Elena Worsfold: PGCE Work 2005-06:

Education Autobiography

The Sociology of Autobiography is a qualitative research method by which a broad based narrative of a life is a means to connect "private troubles" with "public issues" on the lines given by C. Wright Mills (1959). It starts with a means of extracting the life narrative of the researched informant, and whilst this can be done with a light touch unstructured interview, or in education through teachers facilitating the life writing of individuals (it is individualist, even if supported through group work, e.g. Harrison and Miller, 2006), it can also be done in essay format such as this.
It is usually for the informant to determine the key events in the life story, and this person must provide the connecting narrative, and then the researcher links these to the main issues. The informant may have been told the parameters of interest, but this should not restrict the connections the performer makes. Here the sociological technique is being transferred to education, which is the parameter of interest, so the public issues are educational, and, furthermore, the analyst and life story provider is the same person, rather as when the sociologist uses his or her own experience towards doing qualitative work including personal life story narrative.
The autobiography is useful only in so far as it does make the connection between private events and sociological and educational  public issues; this parallels the concern shown for assessment of the autobiographical method when it is student work (Harrison and Miller, 2006). So I move to my autobiography, making some public issue points along the way, and concluding with broader public issue matters that derive from the narrative as a whole.

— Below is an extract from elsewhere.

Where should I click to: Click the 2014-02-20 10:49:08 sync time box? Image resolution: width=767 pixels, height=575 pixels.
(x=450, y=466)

I did not attend a prestigious school. Elite party members, children of high education staff and captains of industry sent their children to the city centre prestigious schools in Voronezh, Russia. My mother was an Assistant Professor/ Senior Lecturer in the Technology of Vodka and Spirits Based Production in the Department of Brewing in the Technological Academy in Voronezh but she did not have the connections to admit me to the prestigious school and we also lived far from this school. Incidentally I was born in Cherkassy Ukraine because my mother went to my grandmother for support in her last days of pregnancy; I was also brought up there from ten months until three years, while she did her Ph.D, and between five until six, and for all summer holidays until 15 years old. My father was an ordinary party member so he had no privileges for my entry into the best school. So from September 1st 1974 (aged seven) I went to the catchment school of the area of my parents' new flat (lived in from when I was six and a half). This school was in a newly built area in the 1960s and 1970s, where there were blocks of flats for workers moving from the wider region (300 by 300 kilometres square) to work in the defence supported semiconductor industry on the left bank of the river of Voronezh, a location that itself consisted of villages before then. My parents had moved there not because we came from outer villages but because my father worked as an engineer in the microelectronics industry.
Schools were the same for primary and secondary periods, and I was there for ten years. Teachers focused across subjects in the first three years, and then the teachers were subject specialists in later years. From seven to nine I was good at Maths but made mistakes in Russian language. I was not an excellent student in these years. However, from aged nine I started to get excellent marks in every subject until the end of school. There were four randomly divided very mixed ability classes in the year and every year from then on until 17 I was the second highest performer of the year. I was second because the person who was first also performed very well in her earliest primary years. In June 1984 I received the equivalent of 15 equivalent GCSEs/ AS levels with excellent marks.
A third of students left when 15 to go to non-university higher level education or vocational education (no one went straight into work). Whilst Russian education was structured around achievement it did not have an academic and vocational division as in the United Kingdom. When 17 (September 1984) I decided to go to the Faculty of Physics for a speciality in Microelectronics at Voronezh State University. Because of my excellent school certificate I only had to pass two exams out of four for entry, which were Maths and Physics. I needed a Good and an Excellent for entry, but received Excellent in both.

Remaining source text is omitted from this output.